> EXERCISE DESCRIPTION: The required result is the exact run of lines beginning at the one containing "support@chooselocalbusiness.com (1417, 1368)" and ending at the last line of the entries.

--------------------

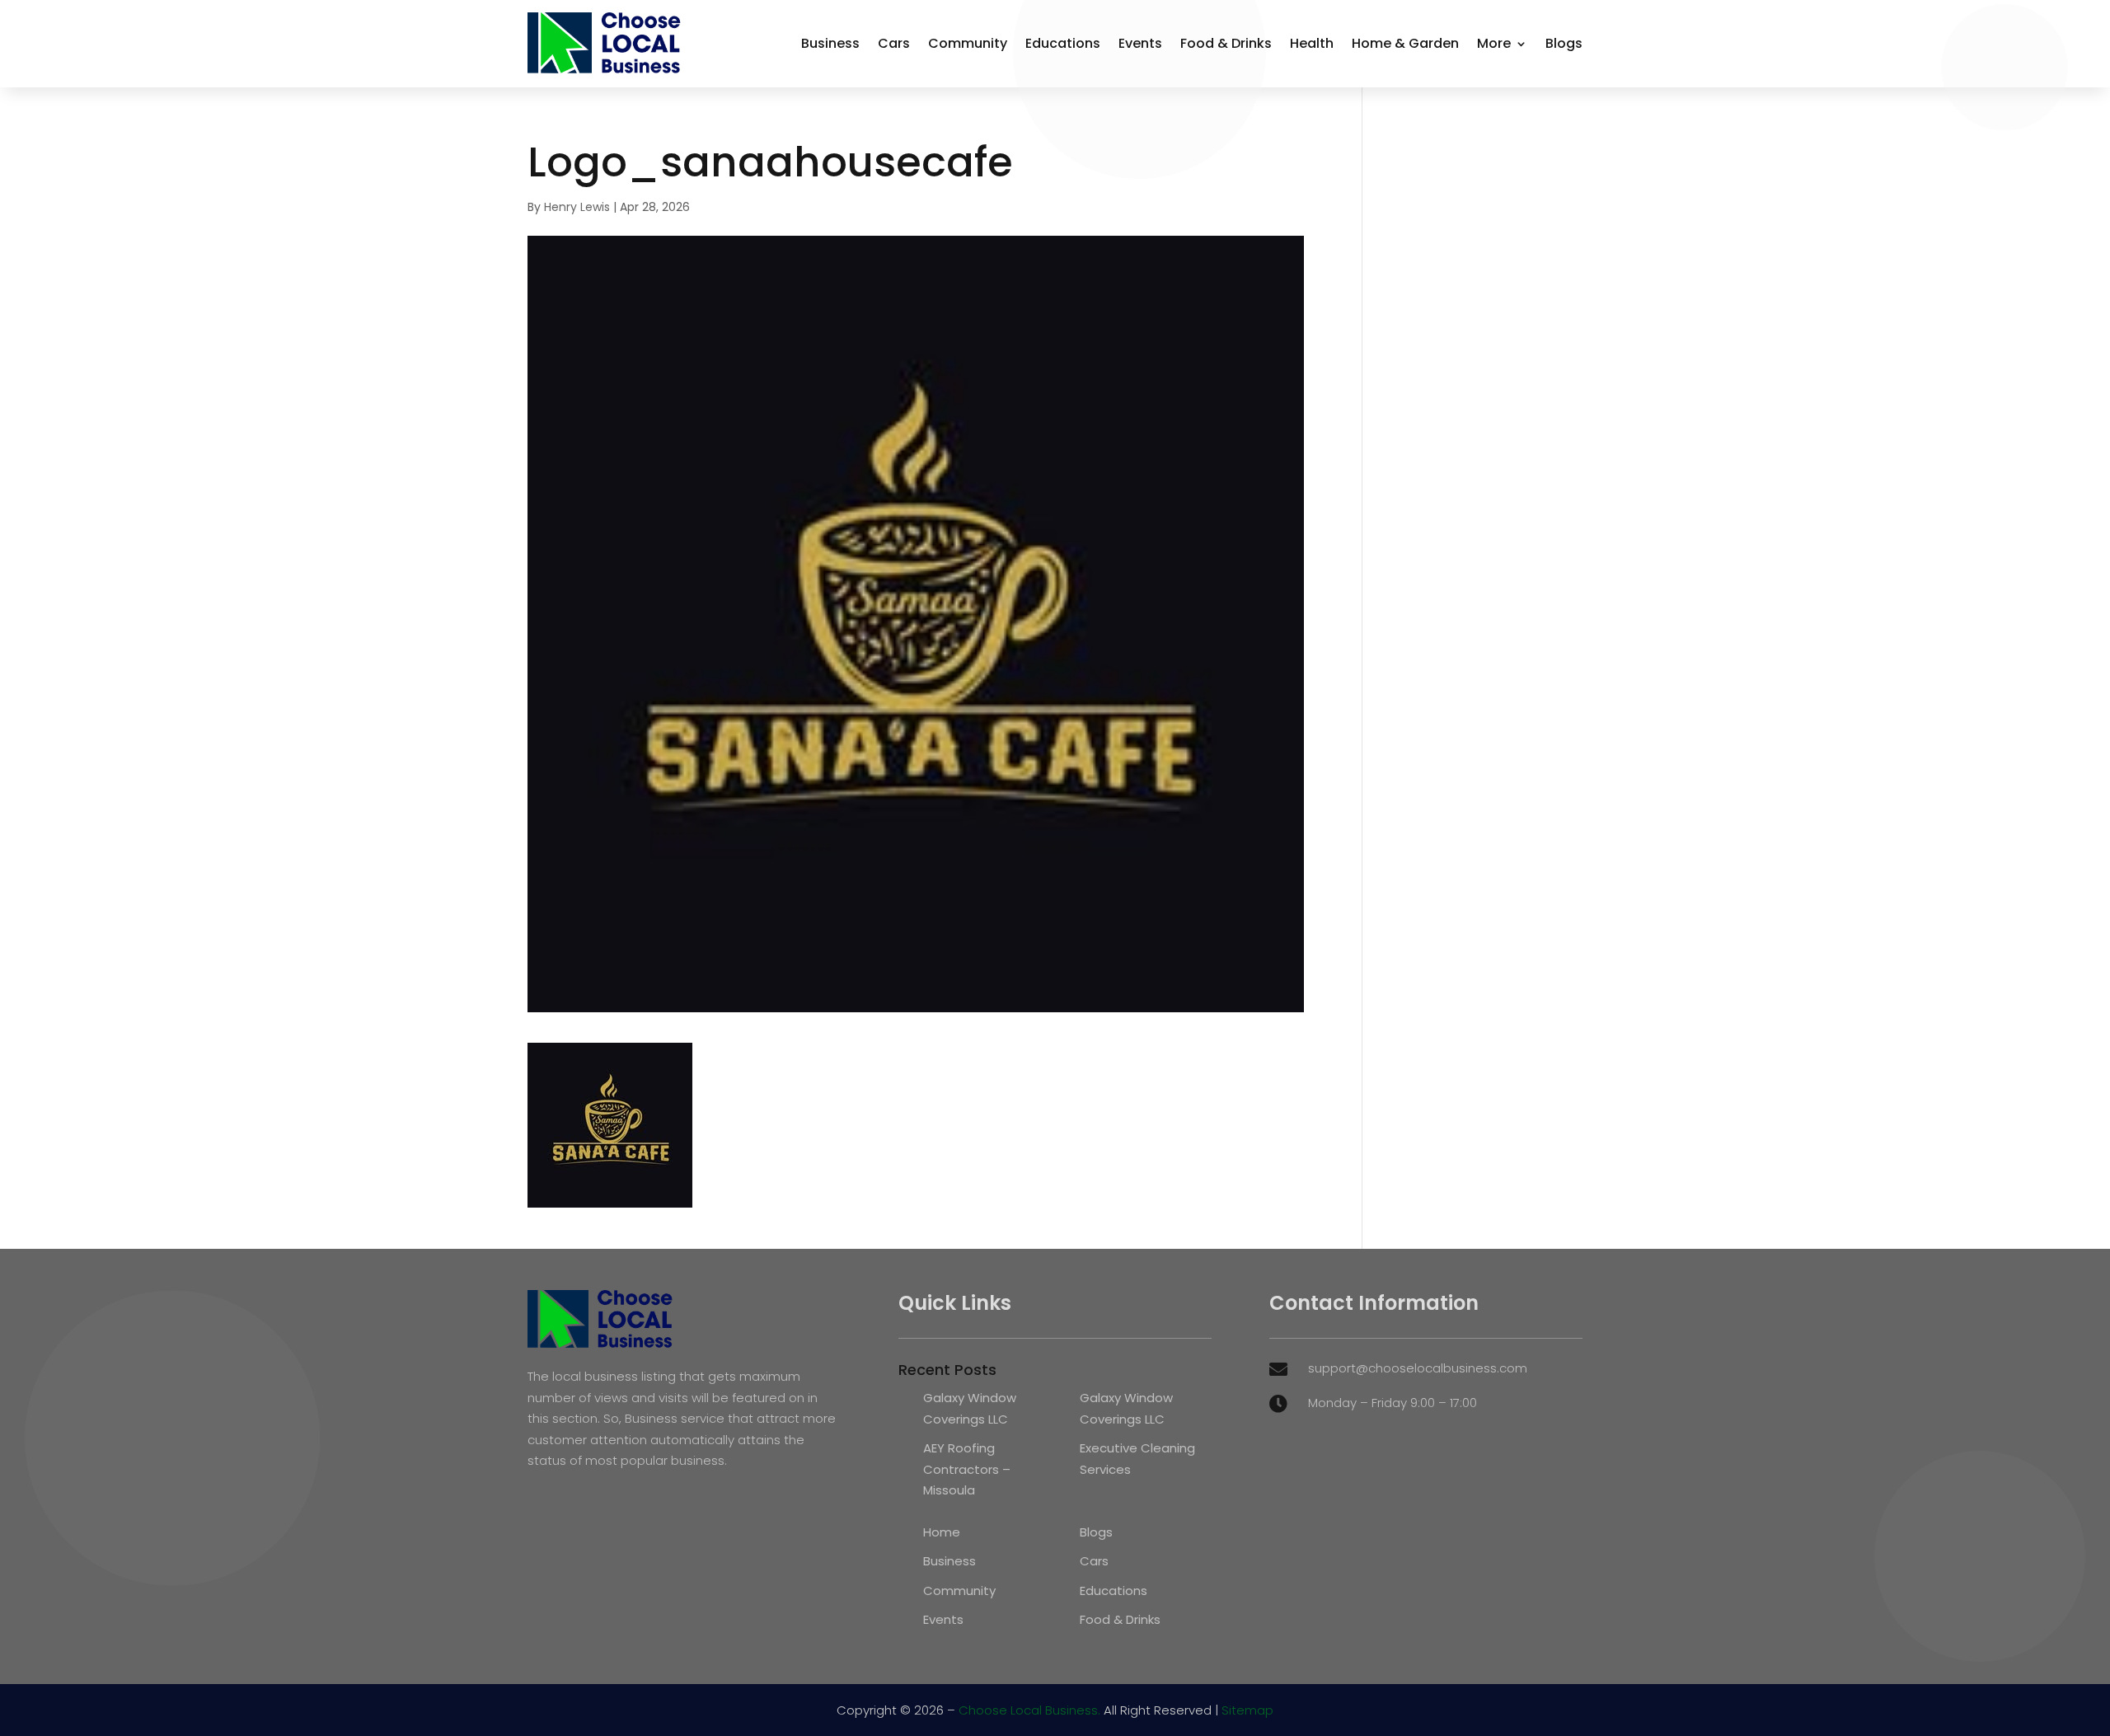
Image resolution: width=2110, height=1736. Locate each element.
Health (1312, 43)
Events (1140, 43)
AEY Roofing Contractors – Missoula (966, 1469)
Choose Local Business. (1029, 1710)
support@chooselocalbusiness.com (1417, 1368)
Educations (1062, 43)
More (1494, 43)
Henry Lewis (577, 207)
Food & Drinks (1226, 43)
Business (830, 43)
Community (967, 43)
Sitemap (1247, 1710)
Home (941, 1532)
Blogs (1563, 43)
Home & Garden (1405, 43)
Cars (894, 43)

--------------------

> TASK SOLUTION:
support@chooselocalbusiness.com (1417, 1368)
Educations (1062, 43)
More (1494, 43)
Henry Lewis (577, 207)
Food & Drinks (1226, 43)
Business (830, 43)
Community (967, 43)
Sitemap (1247, 1710)
Home (941, 1532)
Blogs (1563, 43)
Home & Garden (1405, 43)
Cars (894, 43)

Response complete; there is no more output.